@ Onassis
Hast Du überhaupt schon mal Steuern gezahlt, Onassis?
Ich habe bei den ganzen Abgeltungssteuerdiskussionen hier das Gefühl, als ob hier Leute denken, der Staat täte uns damit einen Geschenk machen.
Das Interview mit Markus Miller, auf welches blue-storm aufmerksam gemacht hat, drückt doch alles sehr gut aus über die Abgeltungssteuer.
Onassis Wunderrechnung zur Ermittlung der Einkommenssteuer für 2008 ist einfach falsch !
In 2008 gilt das Halbeinkünfteverfahren zur Steuerermittlung.
Heißt: Nur auf die Hälfte der Gewinne wird Steuer gezahlt im Umfang des persönlichen Einkommenssteuersatzes.
Also auf das Endkapital von 27048 Euro erhält man 17048 Gewinn und nur die Hälfte davon ist für die Besteuerung zu berücksichtigen, also nur 8524,07 Euro!!!
Ist der persönl. EKSt-Satz 40 % wie es Onassis nun vorgeschlagen hat
(Durchschnittssteuersatz oder Grenzsteuersatz 40 % Onassis ??? Das kommt mir alles recht hoch vor.
Der Grenzsteuersatz wäre 40 % bei 48 000 Euro Bruttoeinkommen und der Durschnittssteuersatz bei dem Verdienst liegt
bei 25,59 %, also zu zahlende Steuer von nur 12 283,20 Euro im Jahre 2008 !!!)
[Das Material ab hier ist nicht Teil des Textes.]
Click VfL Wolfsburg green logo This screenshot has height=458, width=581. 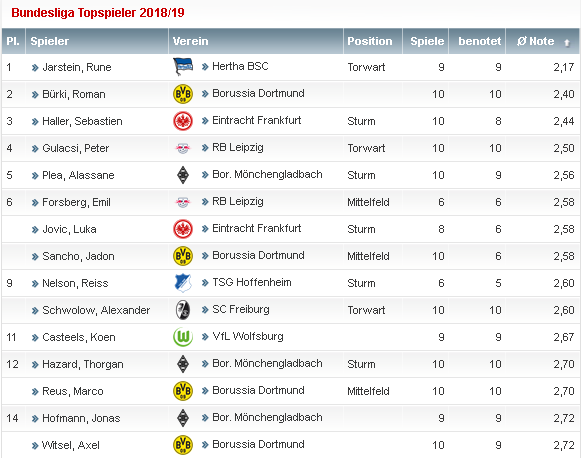pyautogui.click(x=183, y=337)
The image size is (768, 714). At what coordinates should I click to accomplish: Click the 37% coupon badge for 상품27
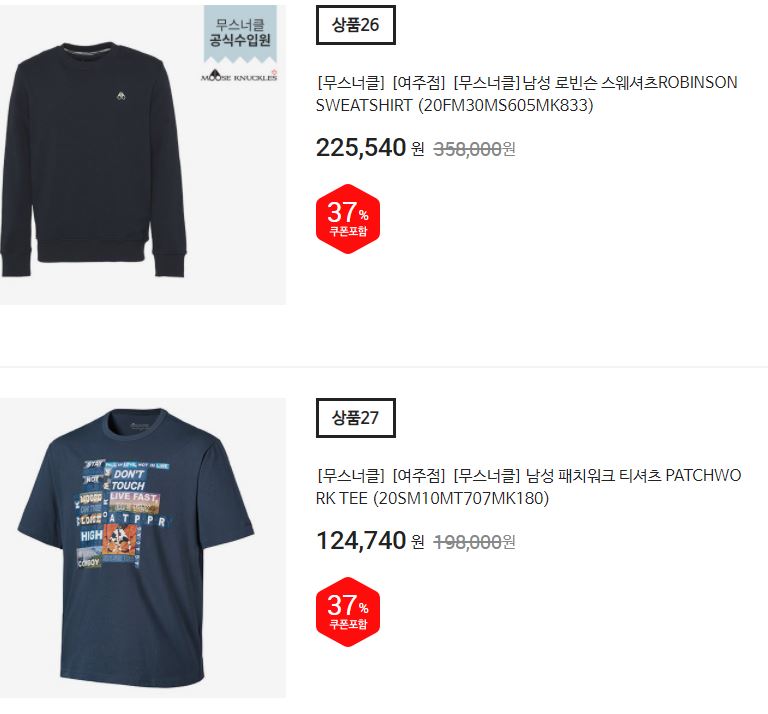pyautogui.click(x=348, y=612)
dann folgt aus dem Grenzsteersatz von 40 %, daß aus dem Trading vom 17048 Euro Gewinn nur 3 409,63 Euro als Steuer zu zahlen sind[/b]. Also
Reingewinn nach Steuern aus dem Trading bleiben also im
Jahre 2008: 13 638.37 Euro. ( und nicht 10 229 Euro wie bei Onassis angenommen ).
In Jahre 2009 zahlt unser Trader automatisch die Abgeltungssteuer von 25% auf jeden Gewinn. Also:
10 000 Euro x ( 1,0075 ) hoch 100 (Trades)= 21110,84 Euro Gesamtguthaben zum Jahresende
Wir haben daher automatisch einen Gewinn nach Steuern aus dem Trading i.H.v. 11 110,84 Euro.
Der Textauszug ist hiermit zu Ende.